» **ACTION ITEM**: How many lines in the data below contain the string "plus"? Answer with the number only.

» **DATA RECORDS**:
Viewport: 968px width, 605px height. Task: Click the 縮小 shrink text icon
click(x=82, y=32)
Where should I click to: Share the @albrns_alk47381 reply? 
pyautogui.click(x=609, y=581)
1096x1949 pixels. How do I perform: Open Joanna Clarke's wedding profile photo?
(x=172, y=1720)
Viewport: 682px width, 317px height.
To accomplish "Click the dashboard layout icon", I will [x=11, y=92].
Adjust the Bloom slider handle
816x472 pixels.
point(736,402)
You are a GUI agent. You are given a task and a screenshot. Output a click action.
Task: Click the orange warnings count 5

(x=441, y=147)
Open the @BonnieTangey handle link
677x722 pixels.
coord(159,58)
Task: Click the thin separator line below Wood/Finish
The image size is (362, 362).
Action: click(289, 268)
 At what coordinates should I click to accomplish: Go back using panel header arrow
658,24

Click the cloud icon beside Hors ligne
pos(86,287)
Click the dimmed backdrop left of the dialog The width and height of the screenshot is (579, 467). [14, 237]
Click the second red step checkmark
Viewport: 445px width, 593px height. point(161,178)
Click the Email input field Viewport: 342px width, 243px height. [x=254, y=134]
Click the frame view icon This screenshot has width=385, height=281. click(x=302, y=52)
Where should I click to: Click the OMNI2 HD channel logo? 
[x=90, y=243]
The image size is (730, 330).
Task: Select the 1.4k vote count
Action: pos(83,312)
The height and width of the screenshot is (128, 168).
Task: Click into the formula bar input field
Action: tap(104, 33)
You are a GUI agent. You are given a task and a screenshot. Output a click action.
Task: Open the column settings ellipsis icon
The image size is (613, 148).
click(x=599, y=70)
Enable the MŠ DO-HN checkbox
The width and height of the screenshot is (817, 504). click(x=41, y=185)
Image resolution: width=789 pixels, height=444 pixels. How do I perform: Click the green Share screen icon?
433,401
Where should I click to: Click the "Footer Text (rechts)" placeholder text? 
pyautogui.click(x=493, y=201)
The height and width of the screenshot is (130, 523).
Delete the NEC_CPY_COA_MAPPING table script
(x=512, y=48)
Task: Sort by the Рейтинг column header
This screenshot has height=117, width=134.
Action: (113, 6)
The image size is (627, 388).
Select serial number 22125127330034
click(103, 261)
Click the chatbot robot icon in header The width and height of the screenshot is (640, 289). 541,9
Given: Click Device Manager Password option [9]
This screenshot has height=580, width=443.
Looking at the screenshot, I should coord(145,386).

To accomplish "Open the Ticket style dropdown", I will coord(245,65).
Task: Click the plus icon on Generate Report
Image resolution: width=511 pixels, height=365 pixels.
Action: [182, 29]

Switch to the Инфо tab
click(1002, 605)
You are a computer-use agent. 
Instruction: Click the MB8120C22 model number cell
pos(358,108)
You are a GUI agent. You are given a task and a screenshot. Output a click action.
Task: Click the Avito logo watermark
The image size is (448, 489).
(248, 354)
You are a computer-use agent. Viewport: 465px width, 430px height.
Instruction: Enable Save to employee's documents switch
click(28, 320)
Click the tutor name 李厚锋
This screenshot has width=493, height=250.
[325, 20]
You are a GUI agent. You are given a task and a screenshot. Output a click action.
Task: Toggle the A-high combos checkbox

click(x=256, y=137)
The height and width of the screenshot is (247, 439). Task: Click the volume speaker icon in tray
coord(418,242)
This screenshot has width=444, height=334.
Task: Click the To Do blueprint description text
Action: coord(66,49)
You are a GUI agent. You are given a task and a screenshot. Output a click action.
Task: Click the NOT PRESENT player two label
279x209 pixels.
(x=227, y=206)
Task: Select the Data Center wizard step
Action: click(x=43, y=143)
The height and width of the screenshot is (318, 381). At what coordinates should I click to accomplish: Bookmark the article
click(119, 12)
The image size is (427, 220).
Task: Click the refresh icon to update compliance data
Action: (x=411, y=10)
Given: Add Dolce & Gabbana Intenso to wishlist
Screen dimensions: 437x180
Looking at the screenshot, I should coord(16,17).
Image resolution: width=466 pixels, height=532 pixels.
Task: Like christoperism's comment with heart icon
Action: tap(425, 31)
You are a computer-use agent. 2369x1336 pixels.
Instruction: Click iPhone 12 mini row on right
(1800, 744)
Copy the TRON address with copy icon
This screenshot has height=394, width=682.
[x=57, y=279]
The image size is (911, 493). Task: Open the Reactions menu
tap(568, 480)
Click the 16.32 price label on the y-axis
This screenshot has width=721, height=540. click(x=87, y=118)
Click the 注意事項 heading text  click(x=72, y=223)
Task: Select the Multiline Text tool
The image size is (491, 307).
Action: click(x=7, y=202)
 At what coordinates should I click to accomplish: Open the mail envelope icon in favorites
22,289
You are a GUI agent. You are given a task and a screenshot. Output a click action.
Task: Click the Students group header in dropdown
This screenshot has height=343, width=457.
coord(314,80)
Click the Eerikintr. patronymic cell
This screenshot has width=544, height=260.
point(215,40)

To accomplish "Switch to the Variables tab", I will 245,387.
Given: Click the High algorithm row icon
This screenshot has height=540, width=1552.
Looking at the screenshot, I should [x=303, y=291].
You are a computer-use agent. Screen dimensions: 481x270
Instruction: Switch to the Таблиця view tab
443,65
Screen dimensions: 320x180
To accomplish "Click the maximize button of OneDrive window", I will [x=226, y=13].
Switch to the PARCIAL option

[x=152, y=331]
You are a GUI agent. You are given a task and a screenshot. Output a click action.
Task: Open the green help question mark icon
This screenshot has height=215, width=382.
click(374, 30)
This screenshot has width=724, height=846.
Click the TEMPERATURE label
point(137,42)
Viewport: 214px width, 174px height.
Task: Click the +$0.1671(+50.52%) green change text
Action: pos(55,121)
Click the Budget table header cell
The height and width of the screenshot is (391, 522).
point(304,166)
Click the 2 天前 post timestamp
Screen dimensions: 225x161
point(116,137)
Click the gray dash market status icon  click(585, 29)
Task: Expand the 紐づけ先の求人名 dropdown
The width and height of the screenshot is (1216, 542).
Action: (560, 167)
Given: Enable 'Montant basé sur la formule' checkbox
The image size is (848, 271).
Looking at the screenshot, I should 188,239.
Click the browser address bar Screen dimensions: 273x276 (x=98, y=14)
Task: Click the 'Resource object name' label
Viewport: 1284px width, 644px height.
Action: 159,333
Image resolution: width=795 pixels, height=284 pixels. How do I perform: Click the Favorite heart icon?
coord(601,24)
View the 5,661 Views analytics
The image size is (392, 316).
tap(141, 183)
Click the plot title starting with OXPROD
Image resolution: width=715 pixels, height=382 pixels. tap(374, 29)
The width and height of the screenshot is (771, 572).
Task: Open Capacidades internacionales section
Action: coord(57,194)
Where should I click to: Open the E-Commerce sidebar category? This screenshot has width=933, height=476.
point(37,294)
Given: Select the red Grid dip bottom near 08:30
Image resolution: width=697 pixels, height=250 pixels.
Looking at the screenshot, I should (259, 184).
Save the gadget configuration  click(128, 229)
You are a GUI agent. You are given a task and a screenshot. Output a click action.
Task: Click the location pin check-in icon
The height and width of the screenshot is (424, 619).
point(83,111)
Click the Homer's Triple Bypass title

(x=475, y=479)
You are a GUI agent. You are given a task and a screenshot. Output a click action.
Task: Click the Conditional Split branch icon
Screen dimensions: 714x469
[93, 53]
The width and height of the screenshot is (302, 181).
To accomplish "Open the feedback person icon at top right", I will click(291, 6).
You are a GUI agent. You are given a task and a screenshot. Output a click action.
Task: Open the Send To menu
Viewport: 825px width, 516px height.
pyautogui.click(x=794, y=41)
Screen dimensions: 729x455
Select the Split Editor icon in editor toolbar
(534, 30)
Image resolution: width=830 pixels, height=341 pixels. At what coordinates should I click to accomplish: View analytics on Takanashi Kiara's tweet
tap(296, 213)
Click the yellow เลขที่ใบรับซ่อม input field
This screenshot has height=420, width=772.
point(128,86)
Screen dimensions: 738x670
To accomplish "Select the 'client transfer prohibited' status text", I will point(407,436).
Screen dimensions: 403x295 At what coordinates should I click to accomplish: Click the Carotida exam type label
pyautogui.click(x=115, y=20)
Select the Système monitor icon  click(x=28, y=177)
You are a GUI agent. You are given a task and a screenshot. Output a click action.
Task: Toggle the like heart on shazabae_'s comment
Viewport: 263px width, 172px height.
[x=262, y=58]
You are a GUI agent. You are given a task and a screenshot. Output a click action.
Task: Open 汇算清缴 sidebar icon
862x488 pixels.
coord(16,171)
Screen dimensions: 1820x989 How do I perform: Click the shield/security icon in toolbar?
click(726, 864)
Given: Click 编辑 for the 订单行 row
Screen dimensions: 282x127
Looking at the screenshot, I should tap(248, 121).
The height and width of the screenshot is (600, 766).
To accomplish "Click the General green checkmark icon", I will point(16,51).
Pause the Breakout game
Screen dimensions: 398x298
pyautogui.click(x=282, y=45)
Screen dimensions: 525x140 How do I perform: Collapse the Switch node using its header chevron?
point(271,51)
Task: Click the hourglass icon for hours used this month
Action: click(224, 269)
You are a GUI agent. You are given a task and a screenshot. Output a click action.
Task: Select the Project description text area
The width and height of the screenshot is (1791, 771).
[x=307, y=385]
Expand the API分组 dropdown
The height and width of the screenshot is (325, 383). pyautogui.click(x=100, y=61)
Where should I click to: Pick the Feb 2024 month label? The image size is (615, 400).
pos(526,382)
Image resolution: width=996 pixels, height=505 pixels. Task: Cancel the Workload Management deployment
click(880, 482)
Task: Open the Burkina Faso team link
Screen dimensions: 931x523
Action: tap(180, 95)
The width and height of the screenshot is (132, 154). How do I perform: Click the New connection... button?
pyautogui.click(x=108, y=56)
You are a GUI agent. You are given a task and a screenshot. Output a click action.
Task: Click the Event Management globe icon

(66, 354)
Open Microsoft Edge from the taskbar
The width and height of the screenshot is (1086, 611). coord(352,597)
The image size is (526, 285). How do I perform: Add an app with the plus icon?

» **SOLUTION FOR THIS EXERCISE**: 2